Indian companies need to improve their "performance ethic" to become global powers, McKinsey said on Monday while releasing results of a survey on the issue.

"While many Indian companies perform well on strategy, they are lagging on execution," it said in releasing results of a survey covering over 35 major companies and interviews with over 600 executives.

The Indian study follows similar surveys carried out by McKinsey in other countries aimed at identifying why some companies consistently achieve superior results.

McKinsey believes what distinguishes top performing companies the world over from average or mediocre ones is essentially the ability to execute a strategy well.

"We found there are companies which year in, year out, outperform their industry peers," said Richard Elder, a co-leader of McKinsey's global performance ethic research project.

Companies such as General Electric, Sony Corp and Singapore Airline's recipe for sustained success stems from practices, which instill throughout their workforces a superior ability to achieve goals and targets.

And that ultimately is reflected both in their bottomlines and share prices.

"There's a very strong correlation between performance ethic and financial results," said Rajat Gupta, a partner in McKinsey's India office.

"Of the companies surveyed, those with the weakest performance ethic have a ROCE (return on capital employed) of 3.4 per cent below industry averages, compared with a ROCE of 4.2 per cent above industry averages for those with the strongest performance ethic," McKinsey said in a statement.

FIVE "MUST DO'S"

McKinsey said there are five things which all top performing companies do.

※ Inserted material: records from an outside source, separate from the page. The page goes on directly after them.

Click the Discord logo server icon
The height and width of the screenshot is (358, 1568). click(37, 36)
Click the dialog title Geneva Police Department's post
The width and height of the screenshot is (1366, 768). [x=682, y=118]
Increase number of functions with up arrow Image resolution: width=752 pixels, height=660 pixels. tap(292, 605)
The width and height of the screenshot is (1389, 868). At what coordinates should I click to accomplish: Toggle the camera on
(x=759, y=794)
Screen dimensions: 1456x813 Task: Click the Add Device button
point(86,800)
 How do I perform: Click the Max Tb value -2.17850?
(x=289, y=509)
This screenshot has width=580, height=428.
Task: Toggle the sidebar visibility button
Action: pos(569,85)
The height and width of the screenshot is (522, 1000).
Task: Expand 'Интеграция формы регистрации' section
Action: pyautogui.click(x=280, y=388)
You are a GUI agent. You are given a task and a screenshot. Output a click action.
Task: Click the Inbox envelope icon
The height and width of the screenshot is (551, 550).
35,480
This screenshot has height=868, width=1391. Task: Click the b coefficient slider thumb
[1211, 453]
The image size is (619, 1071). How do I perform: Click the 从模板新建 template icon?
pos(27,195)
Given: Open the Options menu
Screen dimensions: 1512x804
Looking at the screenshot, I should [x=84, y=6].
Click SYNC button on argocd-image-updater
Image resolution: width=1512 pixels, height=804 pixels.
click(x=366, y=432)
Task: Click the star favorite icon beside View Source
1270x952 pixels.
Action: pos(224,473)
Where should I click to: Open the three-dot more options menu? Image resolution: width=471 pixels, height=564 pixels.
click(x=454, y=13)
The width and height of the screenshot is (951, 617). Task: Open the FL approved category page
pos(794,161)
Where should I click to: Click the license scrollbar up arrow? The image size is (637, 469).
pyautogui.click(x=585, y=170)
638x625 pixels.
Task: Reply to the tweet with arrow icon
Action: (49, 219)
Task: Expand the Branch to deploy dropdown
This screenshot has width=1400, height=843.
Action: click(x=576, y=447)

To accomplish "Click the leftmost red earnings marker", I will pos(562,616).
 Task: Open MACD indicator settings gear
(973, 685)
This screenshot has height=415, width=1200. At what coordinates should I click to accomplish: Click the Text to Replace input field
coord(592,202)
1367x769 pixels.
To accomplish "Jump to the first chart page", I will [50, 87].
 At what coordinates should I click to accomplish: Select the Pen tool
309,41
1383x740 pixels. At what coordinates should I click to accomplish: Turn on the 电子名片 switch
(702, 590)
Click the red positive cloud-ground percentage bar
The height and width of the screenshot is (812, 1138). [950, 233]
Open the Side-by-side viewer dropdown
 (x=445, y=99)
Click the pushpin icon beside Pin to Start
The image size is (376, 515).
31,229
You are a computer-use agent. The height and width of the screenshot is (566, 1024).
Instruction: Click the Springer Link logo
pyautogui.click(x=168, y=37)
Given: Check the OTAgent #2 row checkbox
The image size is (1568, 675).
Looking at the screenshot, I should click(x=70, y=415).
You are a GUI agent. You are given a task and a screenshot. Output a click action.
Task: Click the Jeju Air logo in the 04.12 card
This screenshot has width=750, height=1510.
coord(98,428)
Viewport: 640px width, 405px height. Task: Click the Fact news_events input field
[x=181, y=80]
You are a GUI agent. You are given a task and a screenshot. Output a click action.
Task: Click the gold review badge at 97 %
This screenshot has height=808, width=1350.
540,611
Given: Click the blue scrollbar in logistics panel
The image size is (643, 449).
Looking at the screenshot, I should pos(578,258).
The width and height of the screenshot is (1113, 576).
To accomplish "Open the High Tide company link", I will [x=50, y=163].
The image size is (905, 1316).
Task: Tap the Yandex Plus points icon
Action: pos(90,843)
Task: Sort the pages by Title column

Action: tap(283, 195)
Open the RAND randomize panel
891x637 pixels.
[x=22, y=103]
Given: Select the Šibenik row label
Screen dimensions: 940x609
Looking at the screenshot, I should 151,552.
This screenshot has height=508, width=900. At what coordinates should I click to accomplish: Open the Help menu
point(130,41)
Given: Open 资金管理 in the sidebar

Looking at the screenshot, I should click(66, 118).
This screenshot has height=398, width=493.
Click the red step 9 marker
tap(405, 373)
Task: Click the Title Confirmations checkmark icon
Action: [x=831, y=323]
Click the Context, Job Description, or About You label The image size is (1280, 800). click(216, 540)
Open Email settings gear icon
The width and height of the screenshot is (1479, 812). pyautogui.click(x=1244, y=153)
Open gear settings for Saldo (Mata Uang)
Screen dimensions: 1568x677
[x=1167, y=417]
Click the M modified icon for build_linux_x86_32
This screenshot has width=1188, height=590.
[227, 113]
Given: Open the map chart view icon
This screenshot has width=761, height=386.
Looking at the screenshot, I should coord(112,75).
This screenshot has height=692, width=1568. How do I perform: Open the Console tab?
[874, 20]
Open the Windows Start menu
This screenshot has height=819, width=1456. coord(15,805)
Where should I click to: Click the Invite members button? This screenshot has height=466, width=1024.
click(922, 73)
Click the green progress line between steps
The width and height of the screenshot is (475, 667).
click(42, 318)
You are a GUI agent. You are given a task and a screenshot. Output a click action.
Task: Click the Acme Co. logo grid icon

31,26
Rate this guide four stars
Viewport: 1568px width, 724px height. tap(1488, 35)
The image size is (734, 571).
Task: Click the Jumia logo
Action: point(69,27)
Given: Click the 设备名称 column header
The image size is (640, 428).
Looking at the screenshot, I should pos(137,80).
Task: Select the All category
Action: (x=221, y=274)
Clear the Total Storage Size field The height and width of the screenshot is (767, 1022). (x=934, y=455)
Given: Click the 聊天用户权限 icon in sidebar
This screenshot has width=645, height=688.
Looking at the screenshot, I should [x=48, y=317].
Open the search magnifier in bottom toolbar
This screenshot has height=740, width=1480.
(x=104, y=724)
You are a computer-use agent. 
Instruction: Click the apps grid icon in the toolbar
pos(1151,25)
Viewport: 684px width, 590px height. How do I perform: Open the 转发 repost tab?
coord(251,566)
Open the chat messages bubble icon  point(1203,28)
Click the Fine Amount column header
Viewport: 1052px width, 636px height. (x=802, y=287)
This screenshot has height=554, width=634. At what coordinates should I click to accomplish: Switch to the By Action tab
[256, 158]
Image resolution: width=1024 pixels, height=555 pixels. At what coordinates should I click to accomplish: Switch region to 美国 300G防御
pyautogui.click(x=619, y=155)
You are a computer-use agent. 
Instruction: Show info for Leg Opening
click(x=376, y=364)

They convey to workers a compelling mission or aspiration; set clear targets and goals; create smaller organisational units to allow for greater accountability; rank and publicise performance results; and reward top performers and act decisively toward underperformers.

Elder said outstanding companies tended to pay high salaries, with a tremendous pay spread among employees.

"If an average employee is paid X, a top performer is paid three, four or five times X," said Elder.

The world's most competitive companies are true meritocracies, which promote and compensate employees according to results -- and don't hesitate to fire slackers, he also said.

"In fact, we were told by these companies that they liked turnover at the top because it creates opportunities."

World beaters also benchmark themselves not against the best companies in their industry or country, but the best in the world.

HOW INDIAN COMPANIES SCORED

The survey found Indian companies, even the top performers, are weak at tracking employee performance and pursuing what McKinsey refers to as "consequence management."

"Indian companies rely on values rather than incentives and opportunities to motivate people," said Gautam Kumra, a principal in McKinsey's India office. "The values are moral in nature and not grounded in business objectives." McKinsey identified three barriers to pursuing the sort of performance ethic it advocates -- leadership mindset, cultural conditioning and failure to recognise people as an asset.

On the first two counts, Kumra said even top Indian executives "are too accustomed to incremental thinking because before you weren't allowed to engage in big-picture thinking."

Regarding incentives, Indian companies often said they could not offer big financial inducements because they couldn't afford to, or doing so would breed dissent within the workforce.

While recognising that cultural differences affects how companies operate, McKinsey preaches that new practices can be introduced with the right approach.

"Some Asian companies have shown how we can overcome cultural obstacles and still be active against underperformers -- for instance, by 'parking' poor performers, moving them to less critical jobs or retiring them prematurely."

Ultimately, McKinsey indicated Indian companies may not be able to resist the action it advocates.

"The winds of change are blowing strongly in Asia: liberalisation and privatisation, globalisation, entry into the World Trade Organisation (in China's and India's case), and e-commerce are transforming every aspect of doing business in the region."